##### RECORD EXCERPTS
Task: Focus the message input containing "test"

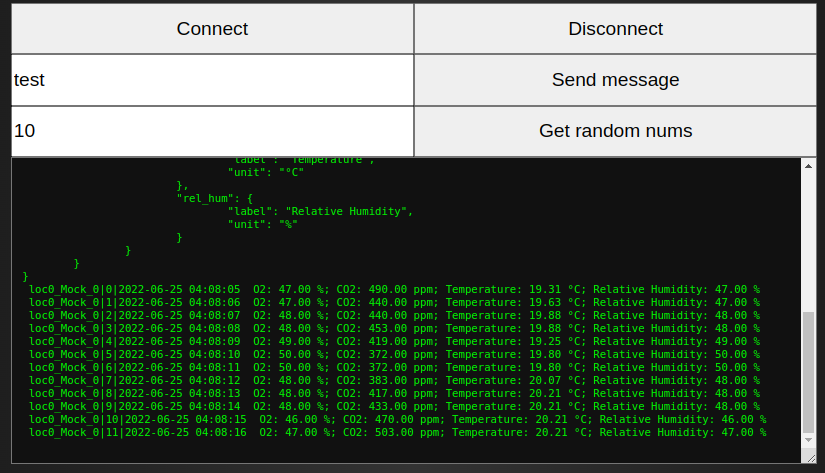Action: (212, 80)
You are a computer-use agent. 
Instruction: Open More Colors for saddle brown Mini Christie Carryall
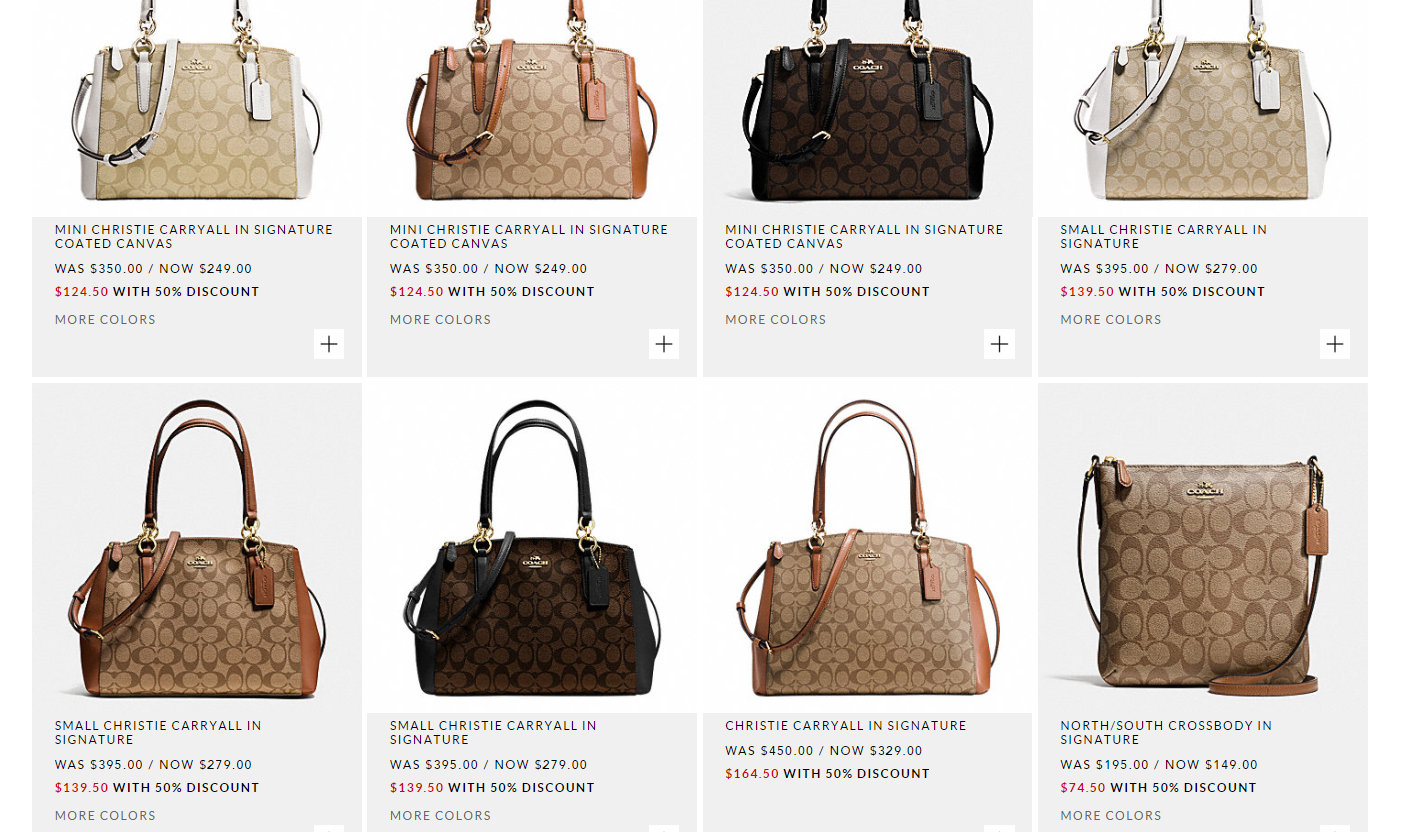[440, 320]
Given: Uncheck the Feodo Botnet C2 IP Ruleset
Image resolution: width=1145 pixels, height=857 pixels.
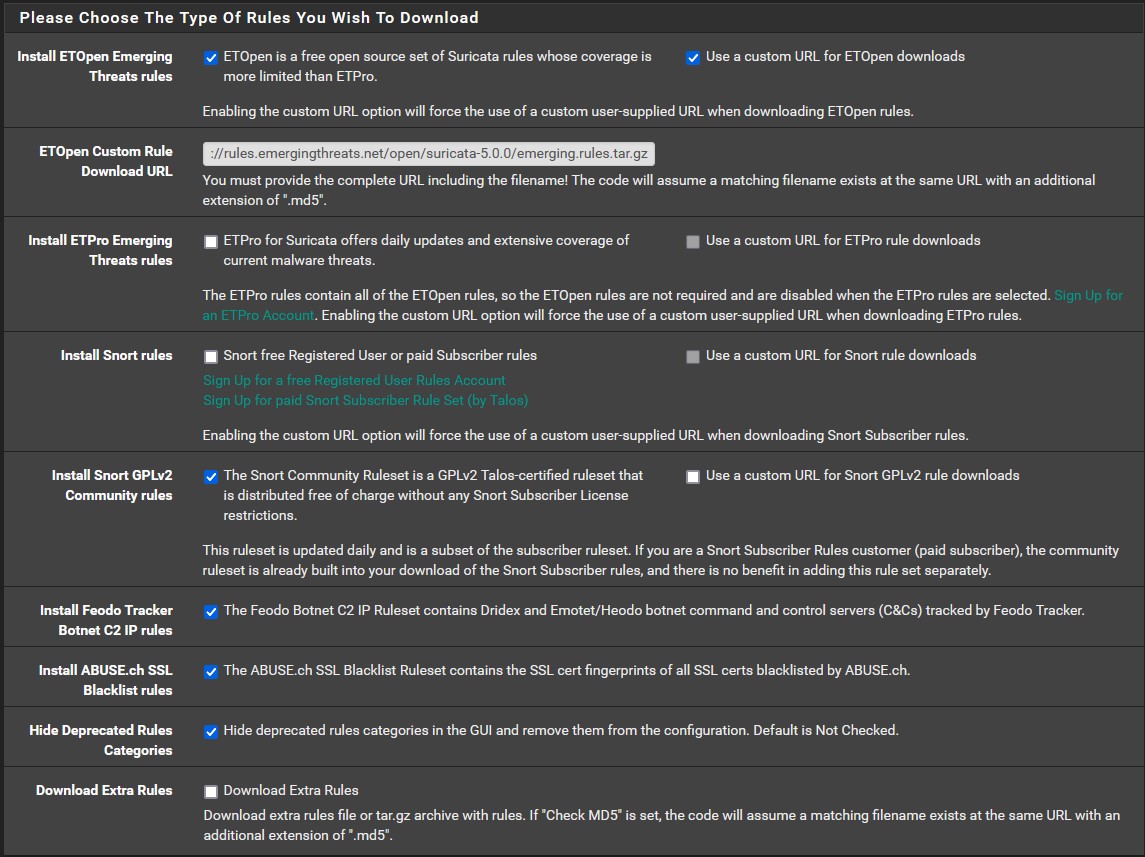Looking at the screenshot, I should 211,611.
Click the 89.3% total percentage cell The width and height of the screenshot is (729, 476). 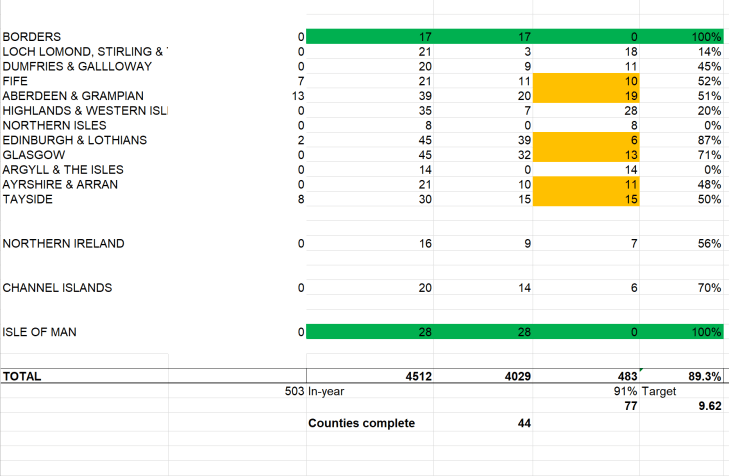(689, 377)
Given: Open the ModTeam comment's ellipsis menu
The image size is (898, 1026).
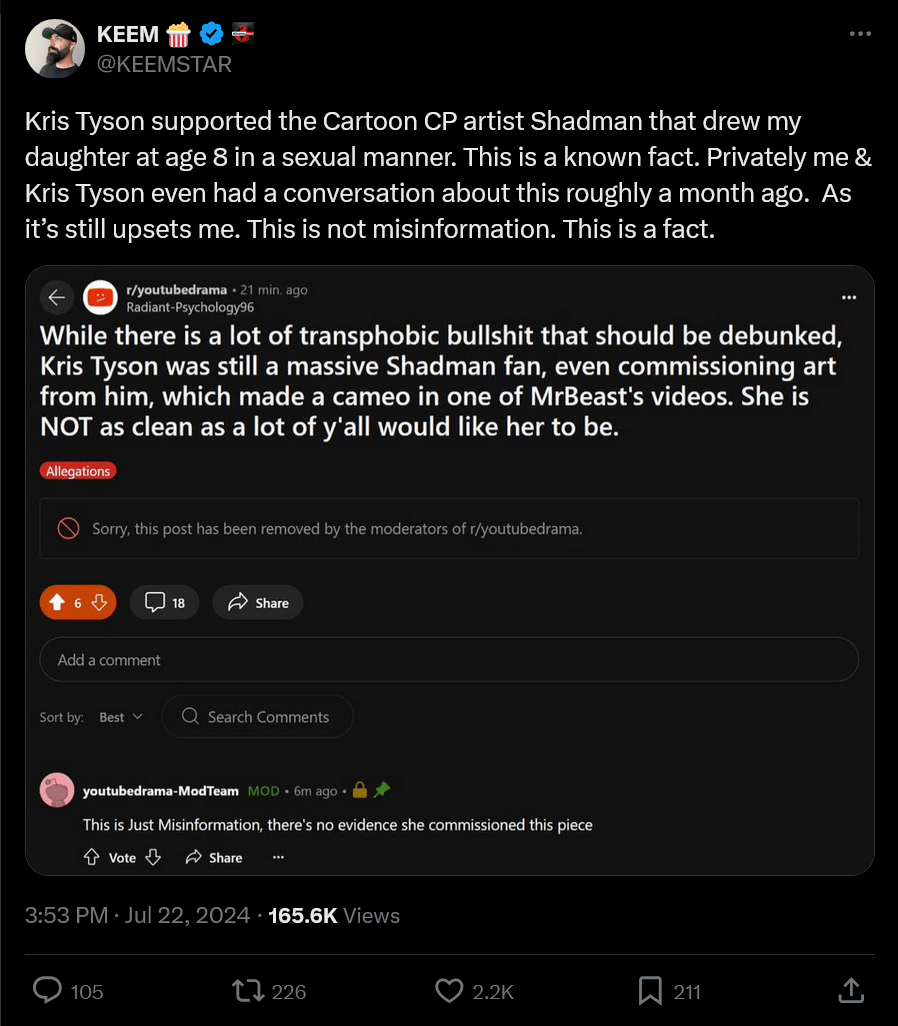Looking at the screenshot, I should click(x=278, y=857).
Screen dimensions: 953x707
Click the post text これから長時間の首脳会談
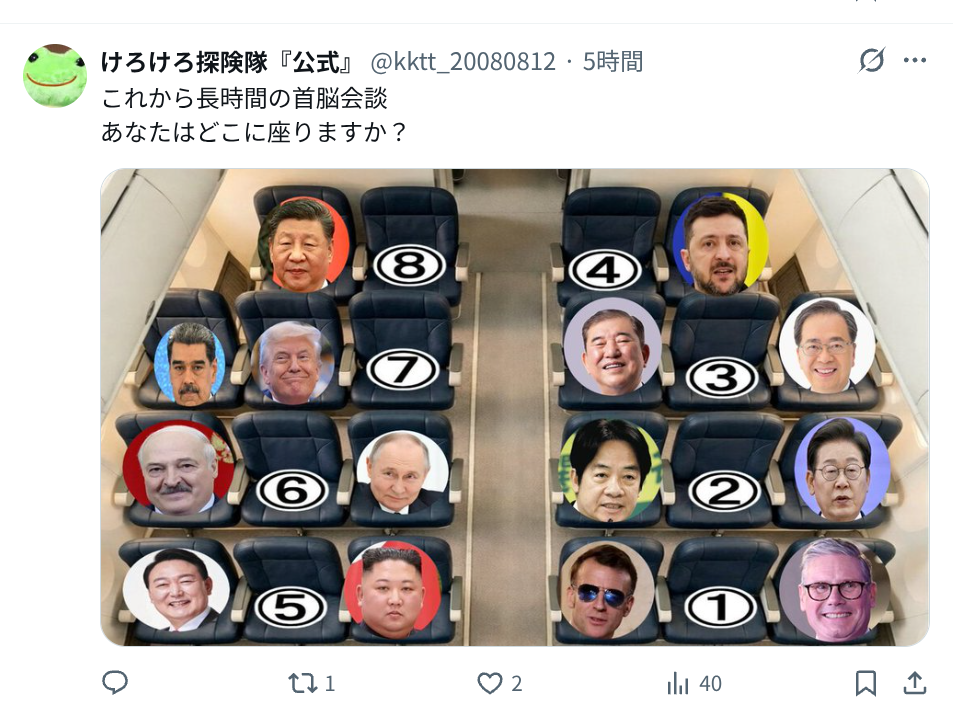(244, 98)
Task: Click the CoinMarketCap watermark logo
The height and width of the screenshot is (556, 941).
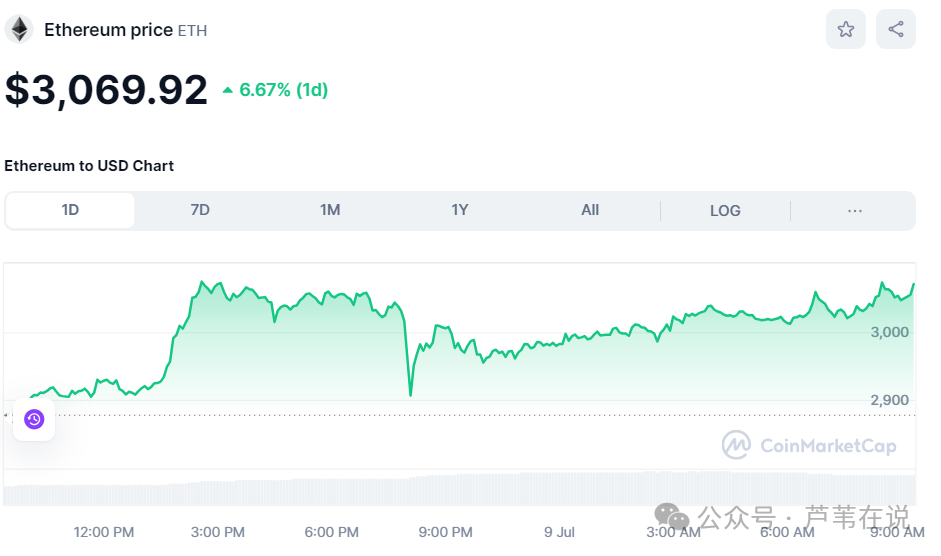Action: pyautogui.click(x=737, y=445)
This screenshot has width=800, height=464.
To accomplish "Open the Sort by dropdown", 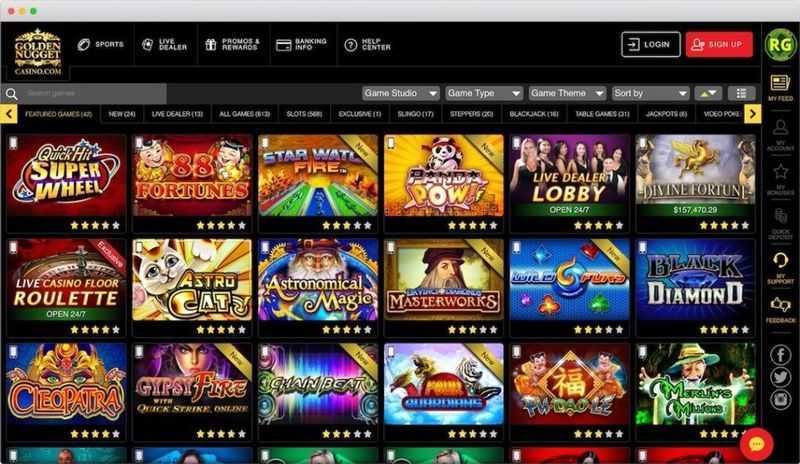I will coord(651,93).
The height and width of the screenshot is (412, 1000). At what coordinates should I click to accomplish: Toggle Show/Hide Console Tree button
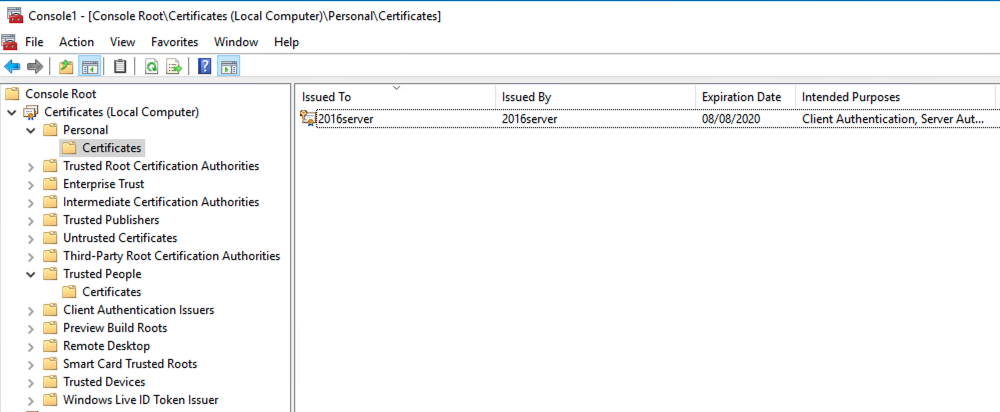point(90,67)
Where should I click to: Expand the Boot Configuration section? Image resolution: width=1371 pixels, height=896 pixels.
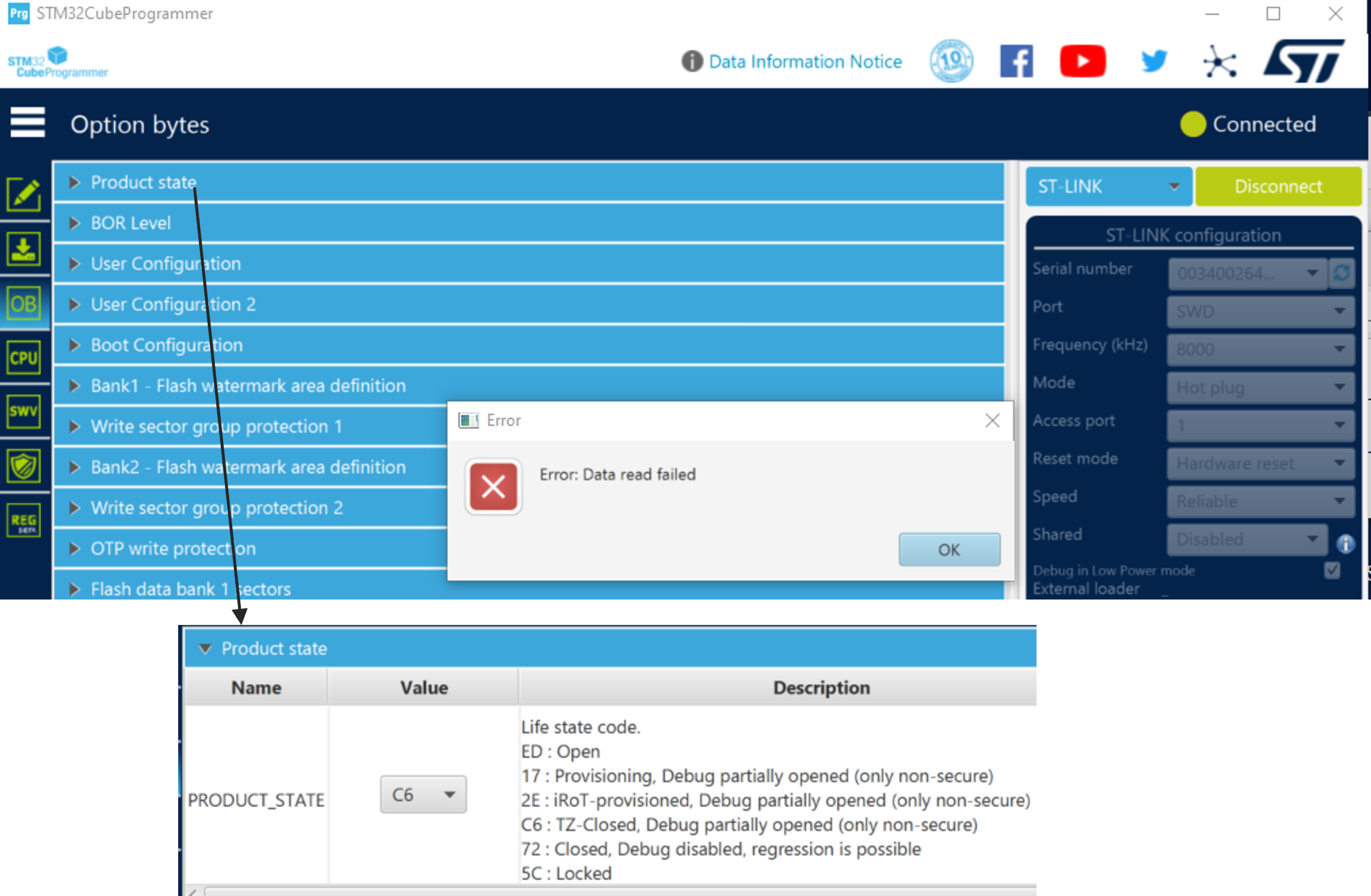(x=76, y=345)
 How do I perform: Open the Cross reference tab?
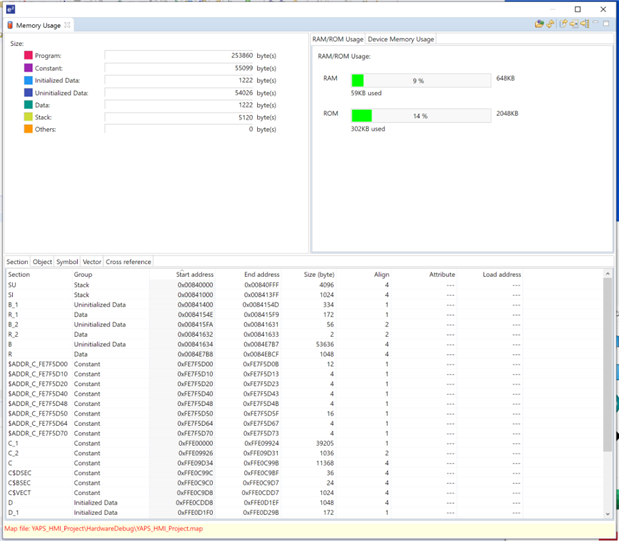click(129, 262)
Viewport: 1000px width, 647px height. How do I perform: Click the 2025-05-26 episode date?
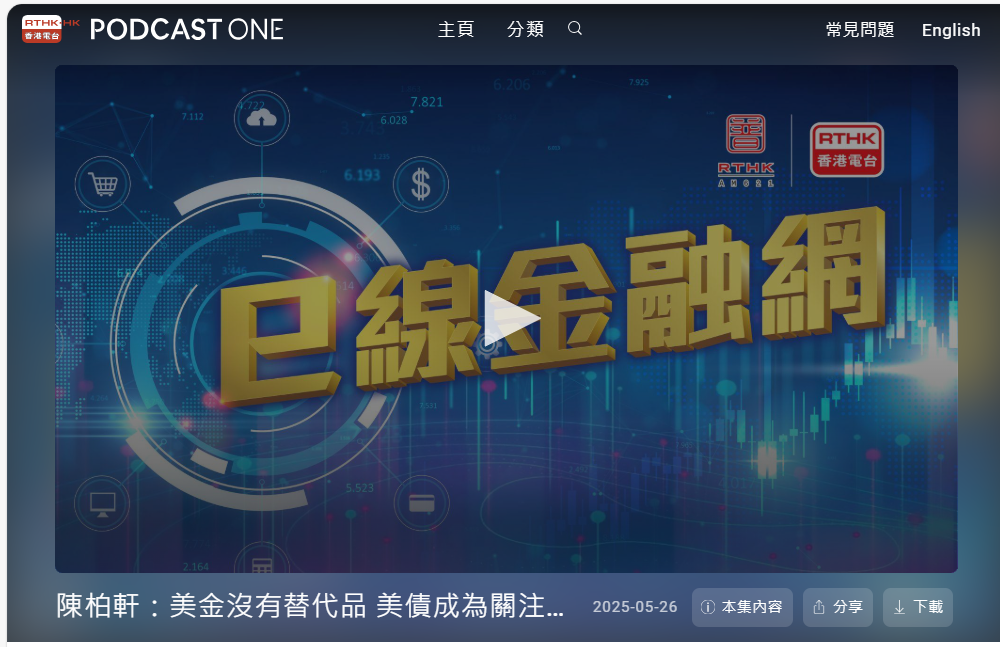click(634, 607)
##########
__ACTIVITY__: The word "Given" appears in some of the lines above. Copy those lines.

__SOLUTION TO THE PROBLEM__:
Given: Uncheck the Feodo Botnet C2 IP Ruleset
Given: Open the ModTeam comment's ellipsis menu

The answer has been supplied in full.